Claire forced herself to gaze with simulated interest at the brown and blue relief map below. An experienced and usually nerveless flyer, she was in a frenzy of impatience for the flight to end, and obsessed by visions of flaming doom. They would crash, this random collection of crying babies and businessmen and students and smiling flight attendants and microbiologists; strangers united in death, they would be obliterated to charred body parts strewn for miles across the desert; they would crash, and her final contact with Sam would have been last night’s brusque telephone conversation: “Flight four forty-five.” “I’ll be there.”
With agonizing slowness they crept across deserts and mountains; then suddenly the basin below was filled with an impenetrable brown soup. “Air looks pretty good in L.A. today,” the pilot said imperturbably as they dropped down into it.
She walked briskly up the ramp with heart unaccountably pounding, searching the waiting crowd for Sam’s face.
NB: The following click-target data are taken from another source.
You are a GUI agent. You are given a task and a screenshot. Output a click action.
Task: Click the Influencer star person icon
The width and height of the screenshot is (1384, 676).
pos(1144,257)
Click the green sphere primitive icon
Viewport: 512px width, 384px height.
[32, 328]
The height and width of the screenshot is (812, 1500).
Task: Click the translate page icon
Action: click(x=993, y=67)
When she didn’t see it she first thought, crazily, that she had somehow forgotten what he looked like, and began to construct a mental image. Tall and thin with dark hair, right?
No. He definitely wasn’t there.
Sagging with disappointment and worry and irrational anger, she made her way to the baggage area and waited. And waited.
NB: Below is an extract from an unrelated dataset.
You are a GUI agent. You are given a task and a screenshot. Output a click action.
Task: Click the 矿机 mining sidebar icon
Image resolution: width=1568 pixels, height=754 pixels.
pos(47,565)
“Claire!” someone said breathlessly behind her, and she turned to see a tall, thin, dark-haired stranger whose smile faded as he beheld her blank countenance. “Sorry I’m late,” he said in a familiar-sounding voice. “The Valiant overheated coming up the Grapevine.”
“The Valiant?” she heard herself say. “Why didn’t you bring the Toyota?”
“Because I can’t shift!” he answered plaintively, and she saw that his right arm was in a sling.
“Sam!” So this must be Sam. “What happened?” She reached out tentatively to touch his shoulder. Then her bags arrived, and they fought their way to the parking lot. Despite his protests that the Valiant was easy to maneuver one-handed, she insisted on driving. “It’s sorta pulling to the left,” he said apologetically — a phenomenon she never got to experience, since as soon as they left the airport they were stopped dead by rush-hour traffic.
How high did your blood pressure have to rise before you had a stroke? she wondered, as they sat, silent, gridlocked, two blocks from the airport. “What happened to your arm?”
“It’s a complicated story,” he said, and that was all he said. She could see he was hurt by her coldness. She didn’t blame him. She didn’t want to be cold, she didn’t even know why she was cold — well, numb was a more exact description — except that everything seemed so alien: the murky air, the extraterrestrial palm trees, the ocean on the left instead of the right... and why couldn’t she simply explain this to Sam?
Instead she asked inanely, “Is that a new shirt?” It was Western-style, with pointy pocket flaps and snaps instead of buttons.
“No. I just never wear it.”
“It’s nice.”
It was nice. And Sam himself was beginning to come into focus. And if she spent one more second sitting on her behind in a vehicle she was going to explode.
Leaning on the horn like a New York cabdriver, she forced her way into the rightmost lane and then, oblivious to Sam’s protests, drove along the shoulder for a few hundred yards, finally turning into the driveway of the airport Hilton.
She came to an abrupt halt in front of the motel office.
“It... it’s a long way to Riverdale,” she said, staring intently at the steering wheel. “And we might be stuck in traffic for hours, or the damn car might overheat again, or we might have an accident, or...”
She broke off. Sam was grinning like a fool. He put his good arm around her neck, and she grasped the lapels of his shirt and pulled them apart. The snaps made a wonderful popping sound.